Department of Human Genetics, University Hospitals Leuven, Leuven, Belgium.
Semin Fetal Neonatal Med. 2014 Dec;19(6):338-48. doi: 10.1016/j.siny.2014.09.006. Epub 2014 Nov 11.
Congenital diaphragmatic hernia (CDH) may be isolated or associated with other structural anomalies, the latter with poor prognosis. The defect allows viscera to herniate through the defect into the chest, competing for space with the developing lungs. At birth, pulmonary hypoplasia leads to respiratory insufficiency and persistent pulmonary hypertension that is lethal in up to 30% of patients. When isolated, survival chances can be predicted by antenatal measurement of lung size and liver herniation. Chromosomal microarrays and exome sequencing contribute to understanding genetic factors underlying isolated CDH. Prenatal intervention aims at stimulating lung development, clinically achieved by percutaneous fetal endoscopic tracheal occlusion (FETO) under local anesthesia. The Tracheal Occlusion To Accelerate Lung growth trial (www.totaltrial.eu) is an international randomized trial investigating the role of fetal therapy for severe and moderate pulmonary hypoplasia. Despite an apparent increase in survival following FETO, the search for lesser invasive and more potent prenatal interventions must continue.

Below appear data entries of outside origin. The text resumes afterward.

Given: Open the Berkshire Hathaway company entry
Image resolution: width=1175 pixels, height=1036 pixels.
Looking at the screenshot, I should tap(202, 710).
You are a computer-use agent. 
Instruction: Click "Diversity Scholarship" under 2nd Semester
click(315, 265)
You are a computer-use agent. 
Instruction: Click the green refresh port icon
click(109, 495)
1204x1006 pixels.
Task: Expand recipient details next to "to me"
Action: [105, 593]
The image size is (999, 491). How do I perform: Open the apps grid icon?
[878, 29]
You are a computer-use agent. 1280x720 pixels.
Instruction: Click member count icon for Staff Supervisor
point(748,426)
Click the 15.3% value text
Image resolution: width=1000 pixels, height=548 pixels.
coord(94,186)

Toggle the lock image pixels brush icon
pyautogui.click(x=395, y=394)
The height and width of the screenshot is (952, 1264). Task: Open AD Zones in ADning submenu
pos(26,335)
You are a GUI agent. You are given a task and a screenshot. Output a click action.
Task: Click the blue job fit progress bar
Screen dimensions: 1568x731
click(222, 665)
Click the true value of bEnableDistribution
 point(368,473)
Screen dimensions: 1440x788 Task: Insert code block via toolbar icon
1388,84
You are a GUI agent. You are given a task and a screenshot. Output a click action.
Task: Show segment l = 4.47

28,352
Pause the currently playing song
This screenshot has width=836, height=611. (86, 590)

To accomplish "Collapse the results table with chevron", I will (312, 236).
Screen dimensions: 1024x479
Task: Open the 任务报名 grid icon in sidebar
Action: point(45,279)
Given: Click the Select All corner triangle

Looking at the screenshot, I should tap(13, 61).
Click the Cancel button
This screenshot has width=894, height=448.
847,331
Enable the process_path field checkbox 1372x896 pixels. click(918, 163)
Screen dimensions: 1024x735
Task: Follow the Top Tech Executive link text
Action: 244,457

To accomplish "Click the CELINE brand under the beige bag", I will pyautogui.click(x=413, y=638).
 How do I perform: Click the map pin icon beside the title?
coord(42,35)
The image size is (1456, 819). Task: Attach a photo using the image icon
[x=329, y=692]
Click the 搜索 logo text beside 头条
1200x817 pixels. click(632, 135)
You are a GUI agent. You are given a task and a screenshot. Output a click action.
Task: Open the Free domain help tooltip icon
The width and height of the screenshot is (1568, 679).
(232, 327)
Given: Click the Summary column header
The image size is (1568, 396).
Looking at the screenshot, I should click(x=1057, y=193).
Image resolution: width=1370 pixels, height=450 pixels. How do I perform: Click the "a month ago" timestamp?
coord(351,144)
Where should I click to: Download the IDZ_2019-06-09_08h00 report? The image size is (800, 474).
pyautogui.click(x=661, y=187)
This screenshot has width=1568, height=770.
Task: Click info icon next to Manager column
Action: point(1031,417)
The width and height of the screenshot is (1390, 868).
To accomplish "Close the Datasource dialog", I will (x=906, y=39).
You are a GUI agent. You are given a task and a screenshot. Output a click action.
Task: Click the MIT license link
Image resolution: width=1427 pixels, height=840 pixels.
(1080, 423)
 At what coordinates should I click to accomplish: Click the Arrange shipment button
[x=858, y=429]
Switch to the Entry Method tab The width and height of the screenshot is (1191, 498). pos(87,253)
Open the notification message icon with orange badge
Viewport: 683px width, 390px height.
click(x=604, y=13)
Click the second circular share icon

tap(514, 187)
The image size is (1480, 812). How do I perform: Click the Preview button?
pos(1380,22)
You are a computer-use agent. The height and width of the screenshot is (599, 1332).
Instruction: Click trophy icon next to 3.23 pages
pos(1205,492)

先天性膈疝(CDH)可能是孤立性的,也可能与其他结构异常相关,后者预后较差。该缺损使得内脏通过缺损处疝入胸腔,与发育中的肺争夺空间。出生时,肺发育不全导致呼吸功能不全和持续性肺动脉高压,高达30%的患者因此致死。当为孤立性时,可通过产前测量肺大小和肝脏疝入情况来预测生存几率。染色体微阵列和外显子组测序有助于了解孤立性CDH的潜在遗传因素。产前干预旨在刺激肺发育,临床上可通过局部麻醉下的经皮胎儿内镜气管阻塞术(FETO)来实现。气管阻塞促进肺生长试验(www.totaltrial.eu)是一项国际随机试验,研究胎儿治疗对重度和中度肺发育不全的作用。尽管FETO术后生存率明显提高,但仍须继续寻找侵入性更小、效果更强的产前干预措施。